--- Dataset excerpts Enclosed Below ---
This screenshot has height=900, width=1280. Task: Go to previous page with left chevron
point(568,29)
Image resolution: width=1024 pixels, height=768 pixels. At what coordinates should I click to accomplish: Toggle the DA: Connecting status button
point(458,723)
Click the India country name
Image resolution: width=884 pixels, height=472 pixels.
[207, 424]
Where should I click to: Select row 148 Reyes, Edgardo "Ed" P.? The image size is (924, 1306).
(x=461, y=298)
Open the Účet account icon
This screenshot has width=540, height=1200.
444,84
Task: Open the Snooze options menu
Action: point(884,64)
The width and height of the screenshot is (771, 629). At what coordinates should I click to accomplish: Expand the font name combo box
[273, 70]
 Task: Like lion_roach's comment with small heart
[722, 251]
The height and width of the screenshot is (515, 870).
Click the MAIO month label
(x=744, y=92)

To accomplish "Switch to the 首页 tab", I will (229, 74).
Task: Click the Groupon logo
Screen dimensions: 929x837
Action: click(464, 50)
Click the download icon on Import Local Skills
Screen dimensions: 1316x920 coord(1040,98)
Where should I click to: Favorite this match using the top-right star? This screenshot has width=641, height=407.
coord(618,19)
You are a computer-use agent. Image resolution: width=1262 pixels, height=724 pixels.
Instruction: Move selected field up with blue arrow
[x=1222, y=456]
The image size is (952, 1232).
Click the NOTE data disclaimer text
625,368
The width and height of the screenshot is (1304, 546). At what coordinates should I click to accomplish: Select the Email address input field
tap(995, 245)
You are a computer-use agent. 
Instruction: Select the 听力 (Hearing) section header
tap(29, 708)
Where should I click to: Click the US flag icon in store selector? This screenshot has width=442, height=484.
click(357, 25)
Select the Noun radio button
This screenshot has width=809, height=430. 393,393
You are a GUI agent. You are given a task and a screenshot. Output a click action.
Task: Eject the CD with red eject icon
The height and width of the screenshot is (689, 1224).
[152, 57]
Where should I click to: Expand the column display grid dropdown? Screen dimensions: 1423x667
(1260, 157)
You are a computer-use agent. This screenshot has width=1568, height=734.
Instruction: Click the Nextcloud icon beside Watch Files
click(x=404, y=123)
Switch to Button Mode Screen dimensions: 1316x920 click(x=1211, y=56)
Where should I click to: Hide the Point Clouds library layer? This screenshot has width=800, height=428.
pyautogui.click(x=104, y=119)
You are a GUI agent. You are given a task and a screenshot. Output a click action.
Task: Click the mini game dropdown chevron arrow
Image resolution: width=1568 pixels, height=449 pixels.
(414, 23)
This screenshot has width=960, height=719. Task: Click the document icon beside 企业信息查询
--- End of Enclosed Dataset excerpts ---
### Exercise description
Above are the records; copy each line from them that includes the string "computer".

### Solved exercise
You are a computer-use agent. Image resolution: width=1262 pixels, height=724 pixels.
You are a computer-use agent. 
You are a computer-use agent. This screenshot has width=1568, height=734.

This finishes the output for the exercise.